W’e’re expecting the new DOER Commissioner Mahony to revamp the SMART solar program and protect our forests, biodiversity, waterways and communities from destructive, predatory solar corporations

The Massachusetts Department of Energy Resources (DOER) is the state agency charged with writing the rules for who gets subsidies.

The former commissioner Patrick Woodcock left behind a legacy of destruction and bad energy decisions. We expect more from the new Commissioner Mahony. We expect the SMART solar subsidies to be directed to rooftop solar and already built environments. Hands off our forests, DOER!

Woodcock is not a friend of the environment but a friend of industry. In Maine he used his state office to help make an illegal deal for a Spanish company, Avangrid, to lease state land to build a $1 billion transmission corridor through the Maine woods.

On August 11, 2021, a Maine court declared the lease Woodcock helped secure as illegal saying this was public land that could not be leased. A majority of Mainers oppose the corridor that would cut a swarth through 145 acres of Maine’s wilderness to import hydropower from Canadian megadams 1,000 miles away. The electricity is for Massachusetts – the very state where Woodcock is now head of the energy office. Woodcock has been using his position at DOER to promote the corridor for Avangrid in Massachusetts.

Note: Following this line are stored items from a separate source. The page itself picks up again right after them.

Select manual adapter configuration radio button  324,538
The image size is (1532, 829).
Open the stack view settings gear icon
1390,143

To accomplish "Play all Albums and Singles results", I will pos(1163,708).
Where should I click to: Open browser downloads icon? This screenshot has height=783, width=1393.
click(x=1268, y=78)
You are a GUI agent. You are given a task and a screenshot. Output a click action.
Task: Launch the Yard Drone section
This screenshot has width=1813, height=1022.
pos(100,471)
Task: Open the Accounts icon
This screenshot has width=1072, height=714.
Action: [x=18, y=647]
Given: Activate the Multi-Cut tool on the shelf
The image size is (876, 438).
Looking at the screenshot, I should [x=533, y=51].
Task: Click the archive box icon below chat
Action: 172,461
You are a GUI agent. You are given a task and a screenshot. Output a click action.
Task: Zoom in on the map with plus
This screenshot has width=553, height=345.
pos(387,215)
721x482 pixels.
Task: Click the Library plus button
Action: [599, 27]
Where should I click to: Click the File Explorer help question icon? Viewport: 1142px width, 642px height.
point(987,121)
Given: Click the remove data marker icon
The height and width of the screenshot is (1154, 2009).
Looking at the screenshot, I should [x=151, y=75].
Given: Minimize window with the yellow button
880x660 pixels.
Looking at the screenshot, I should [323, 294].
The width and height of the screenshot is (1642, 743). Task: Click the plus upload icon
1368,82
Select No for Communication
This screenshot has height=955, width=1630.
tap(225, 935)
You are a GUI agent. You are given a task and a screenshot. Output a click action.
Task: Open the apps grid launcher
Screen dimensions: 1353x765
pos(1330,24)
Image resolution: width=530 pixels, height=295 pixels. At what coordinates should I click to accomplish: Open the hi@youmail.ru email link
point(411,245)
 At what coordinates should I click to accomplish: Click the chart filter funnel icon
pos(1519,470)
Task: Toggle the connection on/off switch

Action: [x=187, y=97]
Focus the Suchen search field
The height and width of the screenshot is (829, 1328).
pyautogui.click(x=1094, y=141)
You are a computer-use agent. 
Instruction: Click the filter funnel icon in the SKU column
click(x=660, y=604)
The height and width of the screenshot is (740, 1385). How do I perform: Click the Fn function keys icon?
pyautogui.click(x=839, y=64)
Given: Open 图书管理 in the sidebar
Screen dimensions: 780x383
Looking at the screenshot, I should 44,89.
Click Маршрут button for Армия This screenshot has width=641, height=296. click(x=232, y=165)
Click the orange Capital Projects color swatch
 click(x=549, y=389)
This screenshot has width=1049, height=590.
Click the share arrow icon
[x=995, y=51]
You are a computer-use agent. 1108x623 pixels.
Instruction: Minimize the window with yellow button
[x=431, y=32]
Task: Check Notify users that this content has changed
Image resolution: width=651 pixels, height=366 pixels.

Here’s a 2014 email from Woodcock to the state agency in charge of the public land. He asks the agency to “accommodate” the request from the developer to lease state lands for the transmission corridor.

Here is a recording of a Massachusetts recent hearing with Woodcock being questioned about burning forests for electricity. He wants to weaken regulations but in place in 2012-science-based laws that protect the public from particulate emissions from burning trees for electricity and that protect our forests. Woodcock wants to call burning trees for electricity “renewable” and “green” energy — just like his regulations on solar call cutting down trees for solar “green.” And he wants Massachusetts ratepayers and taxpayers to subsidize this!

Notable quotes:

“Why move ahead on something that’s not even in effect and was reserved for MEPA, why on your own authority imported into the RPS program when we can’t find anything on section 11f of Chapter 25A that authorizes you to do that?”

“But on your own, you’ve hop-scotched over to an entirely new area of law enacted without any authorization in Chapter 25A?”

“But the decision to go with a 5 mile buffer when air travels across hundreds of miles and before the legislature authorized 5 mile buffers for the MEPA act itself seems to have been an extraordinary exercise of regulation making by your agency.”

“But this seems to be the case not of sharing burdens but of concentrating burdens on the remaining 11% of Massachusetts. How does concentrating the burden square with the intuitive feeling that burden-sharing is ok but disproportionate harm is to be avoided?”   

Here, Commissioner Woodcock is seen presenting at Vermont’s 2022 Comprehensive Energy Sector Workshop on the Electricity Sector. Woodcock discusses Massachusetts’ green-washed greenhouse gas reduction plans.

Next, Woodcock was asked about deforestation by caused by the Department of Energy Resources’ solar policy.  His answer was vague. The claim that DOER policies are protecting forests and ecosystems is contrary to what we see happening on the ground.  And the word is getting out.  As this video shows, Massachusetts now has a regional reputation for promoting forest destruction as part of its “green energy” plan.  Is that the kind of image Governor Baker wants?

This is not the leadership we want for Massachusetts energy policy. Woodcock should resign.